Ela ao ver que a enfermeira ia deixá-la sozinha pediu-lhe um favor:

- Não se vá embora, fique aqui comigo por favor...

- Mas tenho de tratar de outros pacientes que precisem da minha ajuda.

- Tente compreender, eu tenho medo que me façam mal novamente.

- Tenho a certeza de que vai ficar bem, não está sozinha e, além disso, olhe à sua volta. Tem muita gente aqui que a pode acompanhar. Se me dá licença tenho mesmo de ir.

- Mas... - Disse Amélia tentando esticar o braço para puxar a enfermeira para ao pé de si.

Depois disto, começa a entrar em pânico, talvez o grupo pudesse estar por ali e fazer-lhe a mesma coisa que lhe fizeram antes. Ao menos, companhia não faltava na enfermaria e, era impossível passar-se despercebido.
Passado um tempo, entra uma jovem da sua idade, muito abatida. Ela é posta ao lado de Amélia que estava a beber um chá. Ao reparar na sua presença, decide cumprimentá-la para ter novas companhias é assim sabia que nunca estaria só. Ao acabar de beber o chá, diz para a que está a seu lado:

- Olá, eu sou a Amélia. E você?

- Mafalda... - Diz ela muito envergonhada desviando o olhar.

- Mafalda é o nome da minha tia, é muito bonito. Sabia que significa força na batalha? É um nome de origem germânica e acho-o muito interessante.

Depois de Amélia dizer isto, surge um silêncio desconfortável para as duas. Mas ela decide puxar por Mafalda:

- Então porque é que veio para a clínica?

- É uma história que me magoa muito, sabe?

- Desculpe por ter perguntado então...

- Deixe lá. Às vezes gosto de desabafar para tirar um peso de cima.

- Eu posso ser um bocadinho chata mas é que eu sou muito curiosa. - Disse Amélia mostrando um sorriso para animar Mafalda.

- Eu estou nesta clínica à três anos e vim para cá desde o dia em que soube que nunca mais iria ver o meu filho e o meu marido. - Disse ela chorando.

- Os meus pêsames. - Disse Amélia pondo a mão no ombro de Mafalda.
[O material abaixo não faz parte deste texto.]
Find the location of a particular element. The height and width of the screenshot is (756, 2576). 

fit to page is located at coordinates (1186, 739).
- Todos os dias tenho uma foto deles no meu casaco e rezo sempre na esperança de os puder voltar a ver. E você? Parece muito feliz para quem está numa clínica psiquiátrica.
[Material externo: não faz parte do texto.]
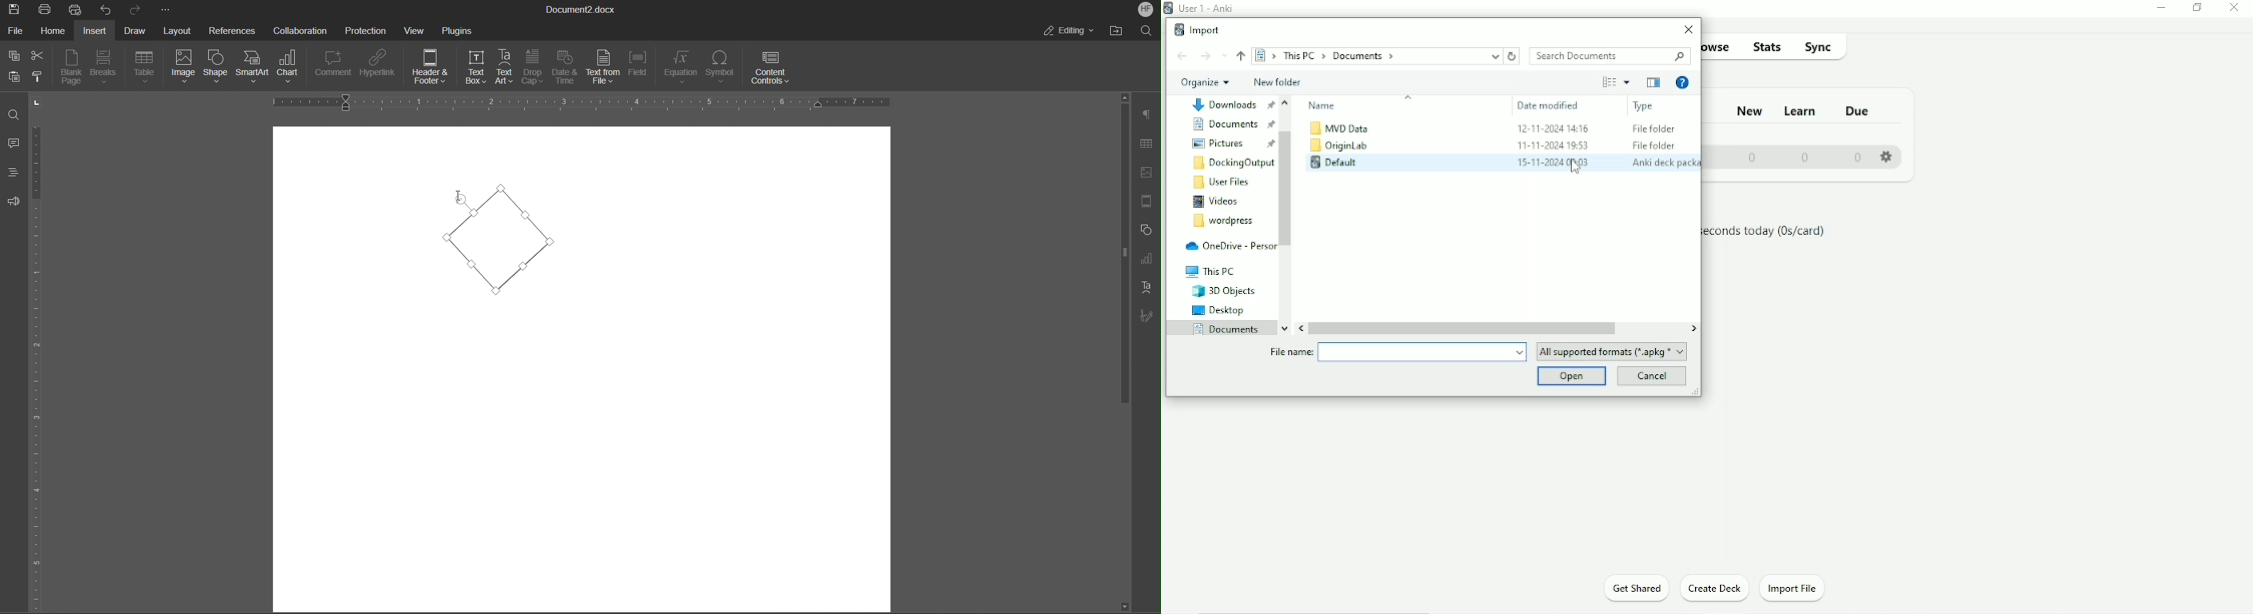 This screenshot has width=2268, height=616. What do you see at coordinates (1653, 128) in the screenshot?
I see `File Folder` at bounding box center [1653, 128].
- Eu fui colocada aqui injustamente. Eu vim para cá porque quando disse aos meus pais que tinha visto uma alma, eles achavam que estava maluca.

- Desculpe estar a dizer isto mas, com todo o respeito, os seus pais foram um bocadinho infames.

- Não tenha receio de dizer a sua opinião porque tem toda a razão.

- Ainda vive com seus pais? Não é casada? Não tem filhos?

- Não é esse o meu objetivo de vida. Só quero acabar os estudos da Universidade e ter uma carreira.

- A sério? Não é comum haver mulheres como a Amélia.

- Não se preocupe, já estou habituada.

O relógio toca, é meio dia, hora do almoço. Desta vez, Amélia teria de ser ajudado para comer a refeição, o que fazia-a sentir ainda mais inútil. Talvez seja obra do destino porque quem iria ajudá-la era a enfermeira. Ela chega ao pé dela com um tabuleiro e ao ver que era Amélia diz-lhe:

- É você menina? Eu disse-lhe que não a ia deixar sozinha!

Amélia mal conseguia mastigar, doía-lhe tudo quando fazia um pequeno gesto, o que tornou um almoço demorado.
Depois da refeição, sentiu uma dor no coração. Lembrara-se que já não escrevera à tanto tempo no seu diário! Mas, infelizmente, mexia a mão com alguma dificuldade, o que a impedia de poder escrever. O diário era algo muito especial para ela, era o único lugar no mundo onde podia escrever sobre os seus problemas, sobre os seus segredos e o que sentia, sem ninguém apontar-lhe o dedo. Era uma necessidade e Amélia de Carvalho não conseguia viver sem o seu querido diário.
Mas havia outro assunto que a inquietava... Será que seus pais voltam, não voltam? Tinha saudades deles e, apesar do que lhe fizeram, continuavam a ser seus pais e isso nunca mudaria. Ao menos, saberia que já não estava em perigo, o que a deixou descansada. Certamente, não iria dormir esta noite.